Dozens of buildings across Falkirk are in danger of being lost forever.
The Buildings at Risk Register for Scotland lists historical buildings throughout the country which are vacant and in a state of disrepair and aims to prevent them from being demolished.
In the Falkirk Council area, 27 buildings are on the register – from Dunmore Park in Airth to the Royal Hotel in Slamannan – but many of them are on the verge of falling into such a state that demolition is the only option.
In fact, Falkirk demolishes more historical buildings than other parts of the Scotland. On average since the register started 22 years ago, 38 per cent of Falkirk buildings added to the register were removed because they had been demolished. The national average is 25 per cent.
Alex Adamson, project manager for the organisation and originally from Grangemouth says it’s vital we try to protect historical buildings for future generations.
He said: “There are a lot of beautiful buildings in the Falkirk area but some of them are very close to being lost.
“On the other hand there are some great success stories locally too, with buildings that looked certain to be demolished turned around. The Hippodrome in Bo’ness lay vacant for a number of years but was then transformed into a cinema – the purpose for which it was originally built – and is back in community use.
“There is also the Tattie Kirk just off Falkirk’s Cow Wynd. It lay vacant for a long time but now has been completely refurbished and has a new use as a shop.”
Alex says he is happy for the use of buildings to change, just as long as they are retained and protected.
“We often see churches being turned into flats and that causes debate within communities who oppose the idea. I welcome debate but the fact is that most buildings will go through changes of use throughout their life time and that is normal – it’s just a matter of protecting them and making sure they retain the original feel and character.”

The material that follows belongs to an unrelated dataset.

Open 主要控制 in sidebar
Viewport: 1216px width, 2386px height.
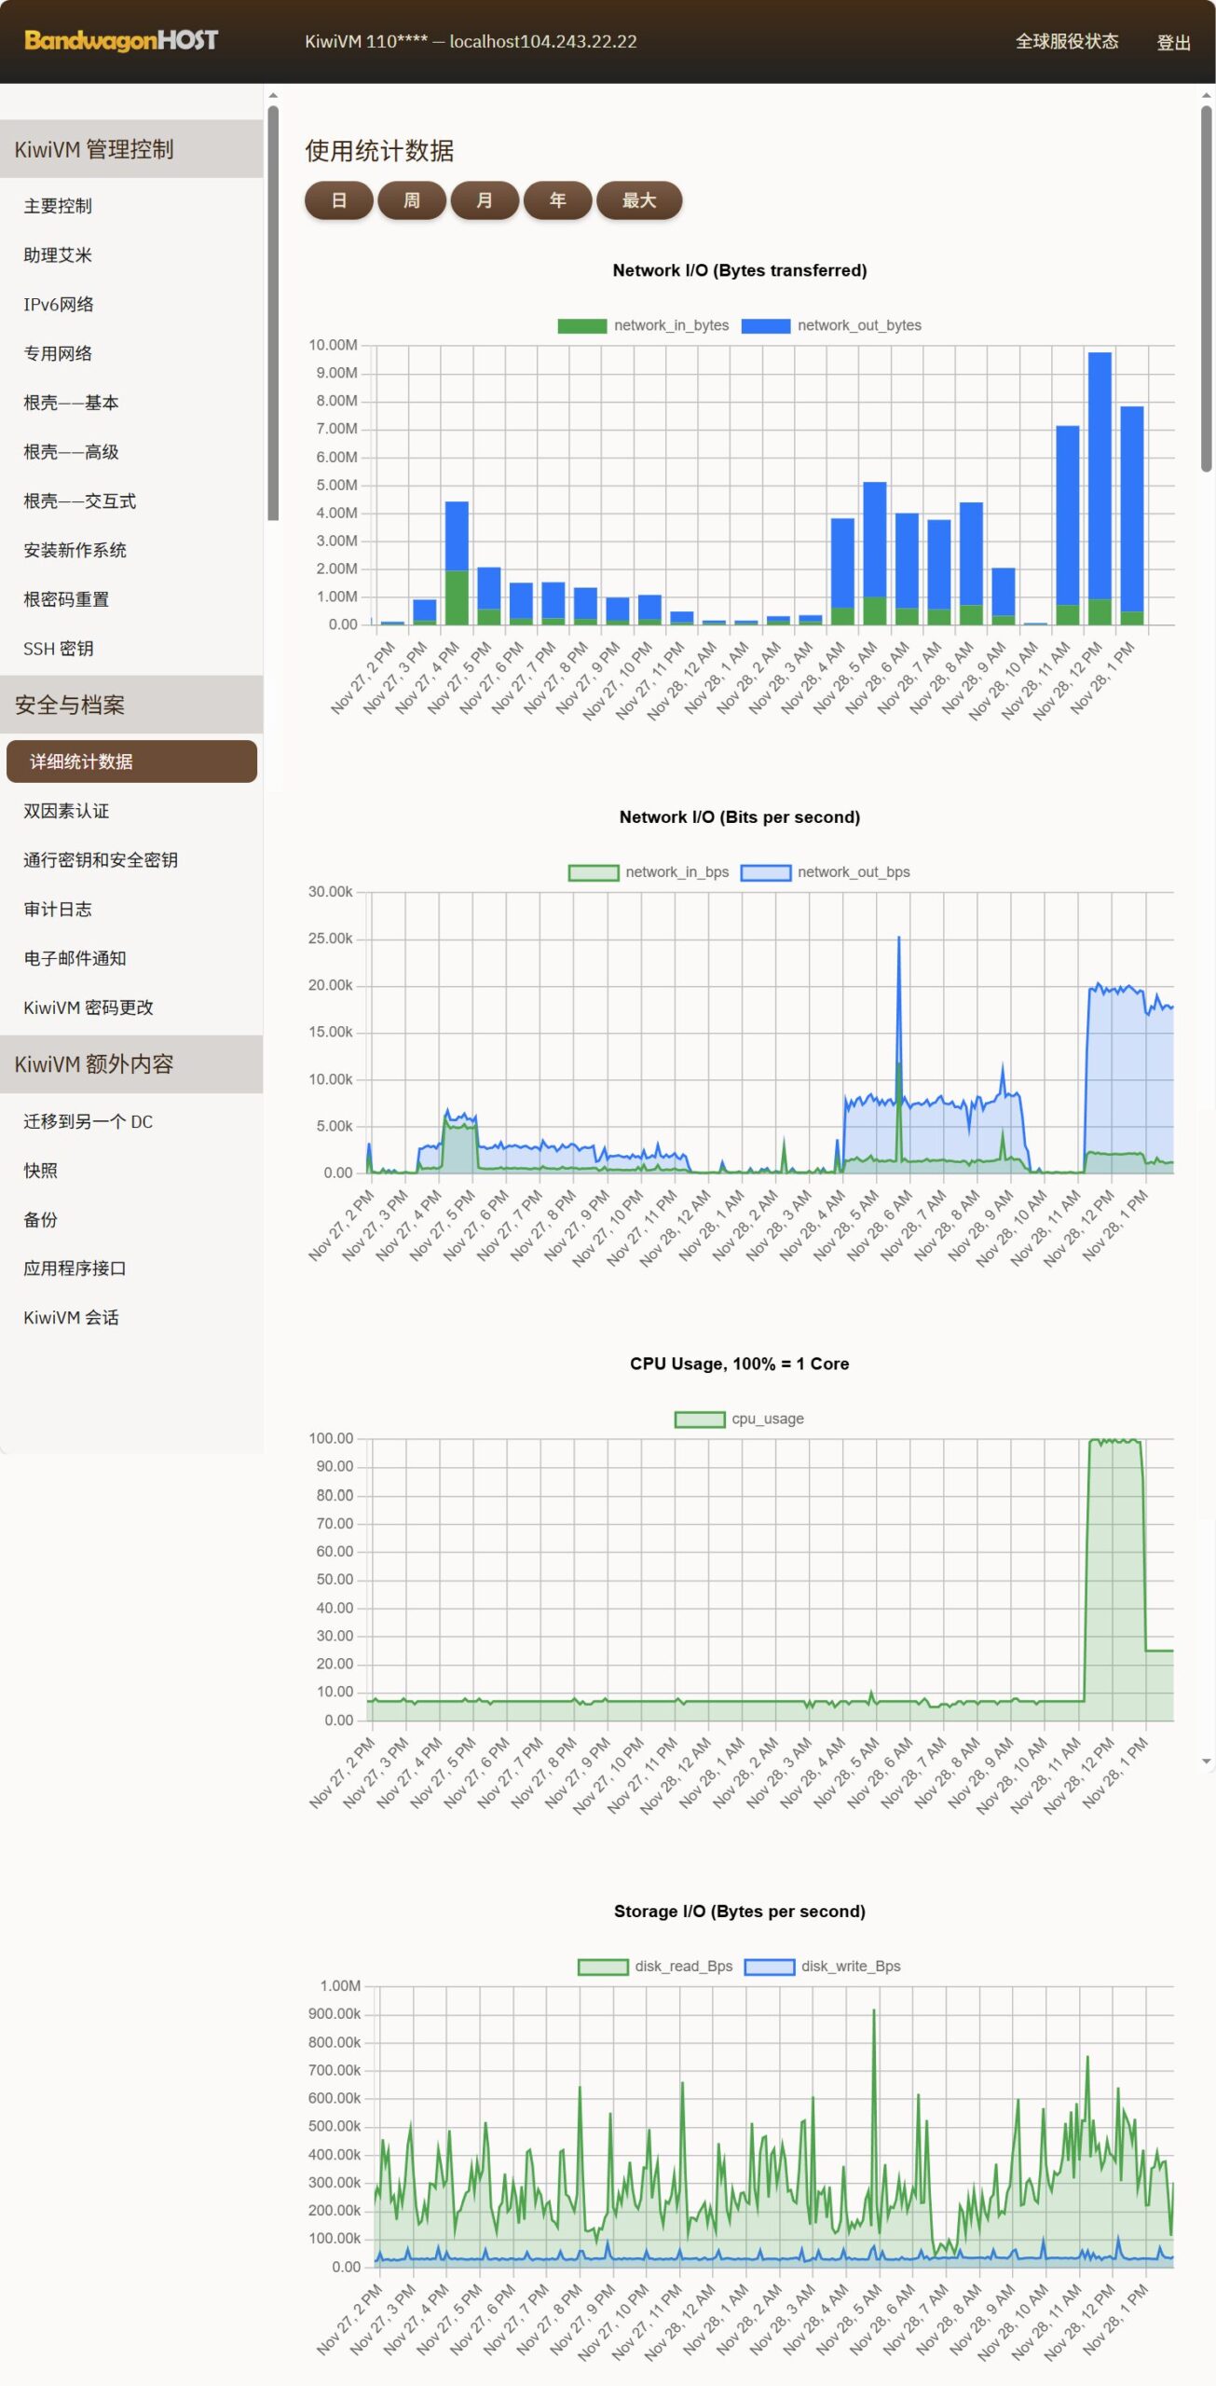pyautogui.click(x=58, y=206)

Since the register began, 18 buildings have been removed because they have been restored while 11 have been demolished, including the old Falkirk Police Station.
Local historian Ian Scott, pictured inset, says more needs to be done to protect them.
“The figures in Falkirk are particularly bad and to hear they are worse than other parts of the UK is not good news. I was told on average Falkirk loses a historical building every year and already we have lost Falkirk Royal Infirmary this year which was of huge importance to the local community.
“Many buildings we would consider as historical – such as the hospital – were not given listed building status which makes it more difficult to protect them.
“We will be kicking ourselves in the future if we do not protect these buildings – and future generations will damn us for our carelessness.”
With the property market still reeling from the recession, developers are less likely to take on big developments but Grant Keenan recently applied for planning permission for three buildings from the register – Larbert House, walled garden and stable block – to transform them into 56 luxury homes.
Mr Keenan, managing director of Strathyre Properties lives in Larbert is keen to save historical buildings.
He said: “I tried to buy parts of the old Royal Scottish National Hospital a few years ago but it was impossible and now a demolition order has been granted to knock it down.
“I think it’s absolutely critical we save these buildings. There is so much history in them, and in the surrounding area, which should be preserved.
“But I understand why so many are being demolished – it costs around double to refurbish a historic property than to knock it down and build on top of it.
“With the property market so unstable it’s a risk lots of developers are unwilling to consider but I am passionate about saving them. Some of the buildings on the list have stood for 200 years. We have lost fantastic buildings in recent years – it’s imperative we don’t lose any more.”
Members of the public can suggest buildings that they think should be added to the register.